*Task inputs*:

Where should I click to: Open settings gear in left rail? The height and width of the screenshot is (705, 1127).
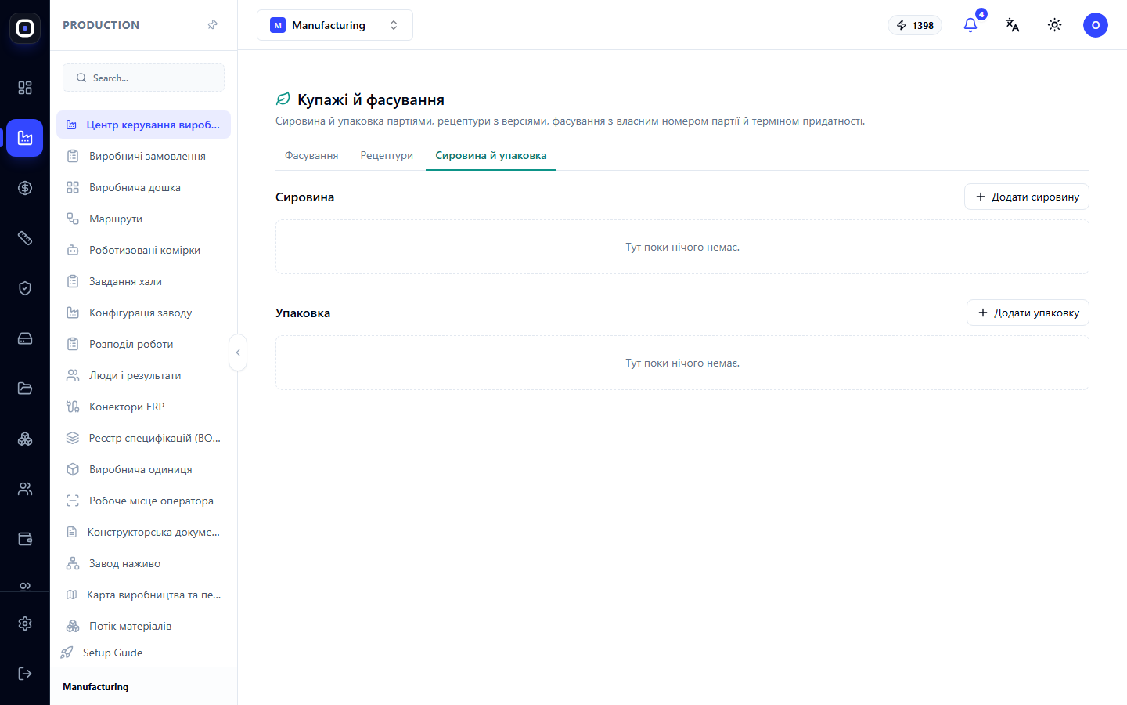click(25, 624)
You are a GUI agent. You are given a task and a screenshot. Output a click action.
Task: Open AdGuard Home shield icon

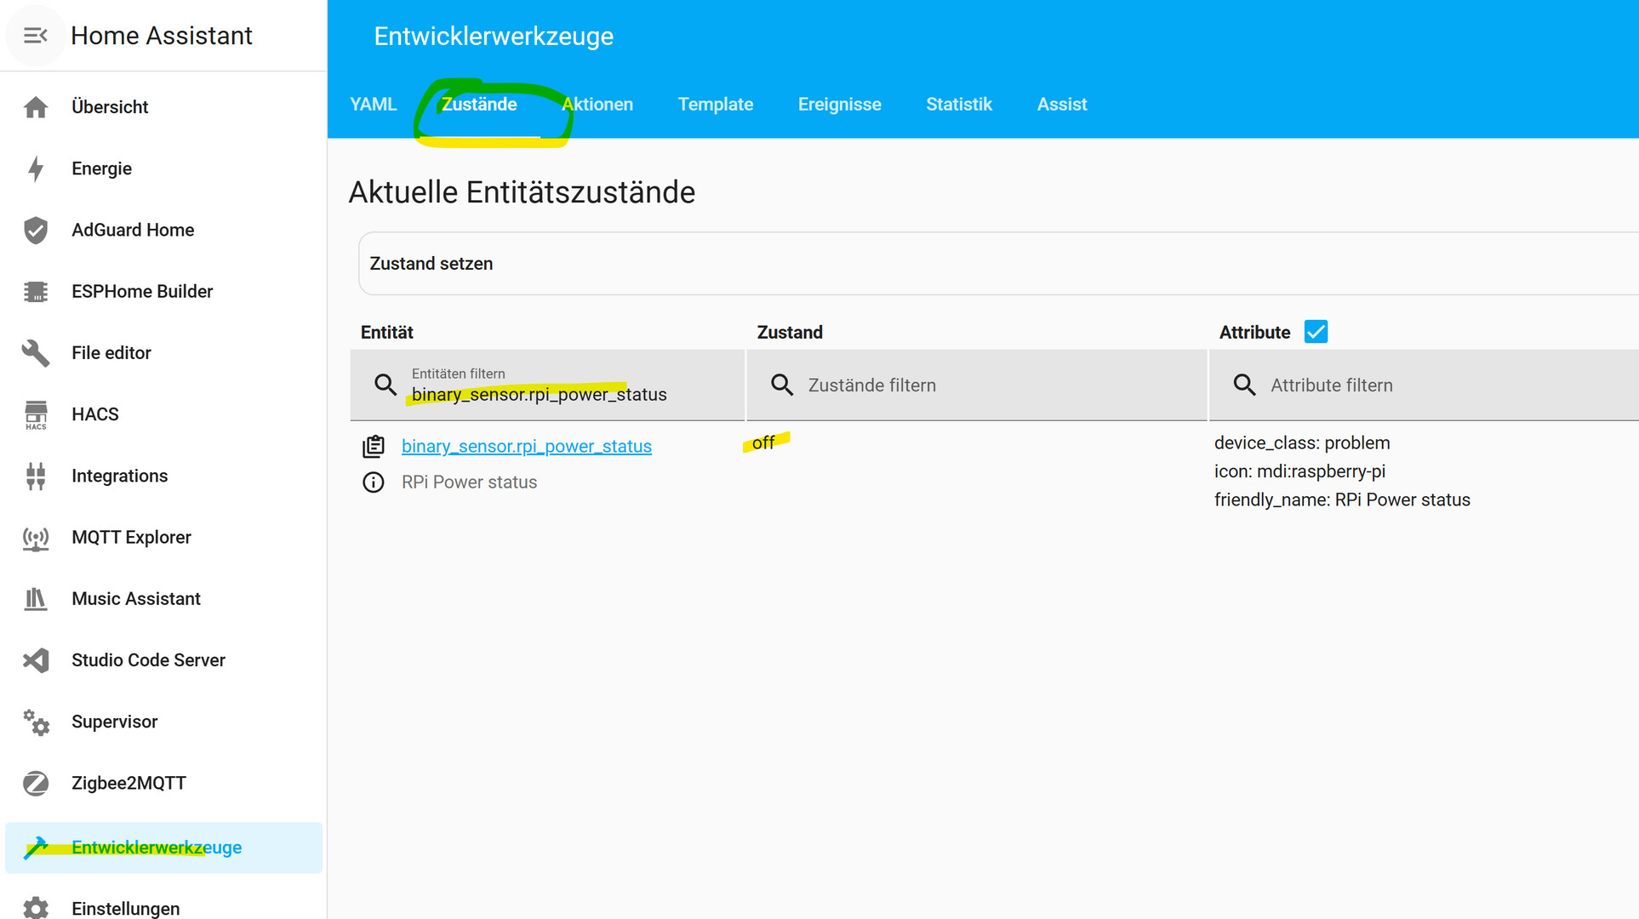point(36,230)
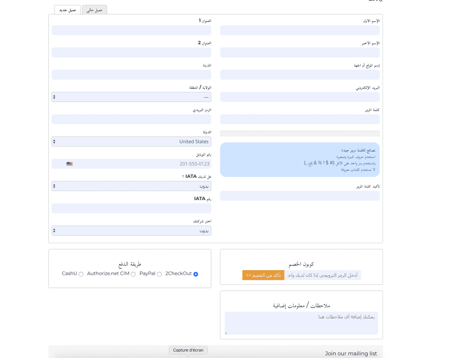
Task: Switch to the عميل جديد tab
Action: (68, 10)
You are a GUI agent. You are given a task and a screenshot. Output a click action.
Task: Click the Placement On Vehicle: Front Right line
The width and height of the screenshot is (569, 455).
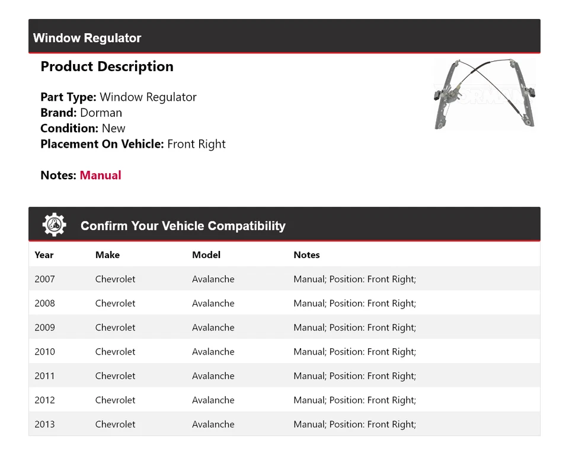(x=133, y=144)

*Task objective*:
Revise the rows above by replacing "screenshot" with "screen capture" wherever it appears, changing nothing else. Leave the pictures out of your answer.

*Task result*:
Where should I click to: Open settings gear in left rail? The height and width of the screen capture is (705, 1127).
click(25, 624)
You are a GUI agent. You are given a task and a screen capture. Output a click action.
Task: Open AdGuard Home shield icon

point(36,230)
Task: Switch to the عميل جديد tab
Action: (68, 10)
You are a GUI agent. You are given a task and a screen capture. Output a click action.
Task: Click the Placement On Vehicle: Front Right line
The width and height of the screen capture is (569, 455).
(x=133, y=144)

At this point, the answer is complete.